Mit dem Kostenrechner von Nissan lassen sich beispielsweise die Kosten für den Besitz des Elektromodells „Leaf“ direkt mit den Kosten des Benziners im Besitz eines Kunden vergleichen. Der Rechner berücksichtigt den Standort des Fahrers, den täglichen Arbeitsweg, die lokalen Benzinpreise, den durchschnittlichen Verbrauch pro Kilometer, die Dauer des geplanten Besitzes des E-Fahrzeugs und die Stromtarife, um die potenziellen Einsparungen beim Benzinverbrauch zu berechnen. Bei Tesla wiederum finden sich bezüglich verfügbarer Subventionen und Incentives je nach Region einige hilfreiche Informationen auf der Website. Der Autobauer Chevrolet verlinkt dafür auf externe Quellen, wodurch das Thema komplex bleibt.

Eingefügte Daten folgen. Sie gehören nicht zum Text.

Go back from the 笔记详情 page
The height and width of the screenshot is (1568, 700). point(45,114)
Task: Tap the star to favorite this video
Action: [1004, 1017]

Um der Unsicherheit der Verbraucher zu begegnen, gilt es, eine verlässliche Informationsquelle zu etablieren. Diese sollte ein besseres Verständnis vermitteln, ob und welche Subventionen bzw. Incentives beim Kauf einen bestimmten Modells in Frage kommen und wie diese in Anspruch genommen werden können.
Nahtlose Customer Experience im Fokus
Die Kundenerfahrung beim Kauf und Besitz eines E-Fahrzeugs ist derzeit extrem fragmentiert. Die Suche nach dem richtigen Modell, der Kauf oder das Leasing des Fahrzeugs, die Beantragung von Fördermitteln, der Abschluss einer Versicherung, die Installation einer Ladestation, der Erwerb eines Energietarifs und der Zugang zu öffentlicher Ladeinfrastruktur, erfordert vom Kunden die Interaktion mit einer Vielzahl von Unternehmen, Apps, Websites und Unterlagen. Alle Marktteilnehmer müssen sich darauf fokussieren, das individuelle Kundenerlebnis zu optimieren und durch etwaige Kollaborationen zu vereinfachen.
Tesla ist sehr erfolgreich darin, seinen Kunden einen Großteil dieser Komplexität abzunehmen. Das Unternehmen bietet zusätzliche Dienstleistungen wie die Installation von Ladepunkten, Versicherungen und den Zugang zu Supercharger-Stationen an. Andere Player wie Volkswagen engagieren sich in neuen Branchen, um Lücken in der Customer Journey zu schließen. Der Ökostrom-Anbieter Elli ist der Vorstoß von VW in den Bereich der Energieversorgung. Elli bietet Haushaltsstrom, Zugang zu Ladestationen zu Hause sowie Zugang zu Tausenden von Ladestationen am Arbeitsplatz, zu Hause und bei VW-Händlern. Elli soll so omnipräsent werden wie das Smartphone. VW will damit ein Ökosystem schaffen, das sich den Ängsten und Fragen von Elektroautobesitzern und potenziellen Kunden widmet.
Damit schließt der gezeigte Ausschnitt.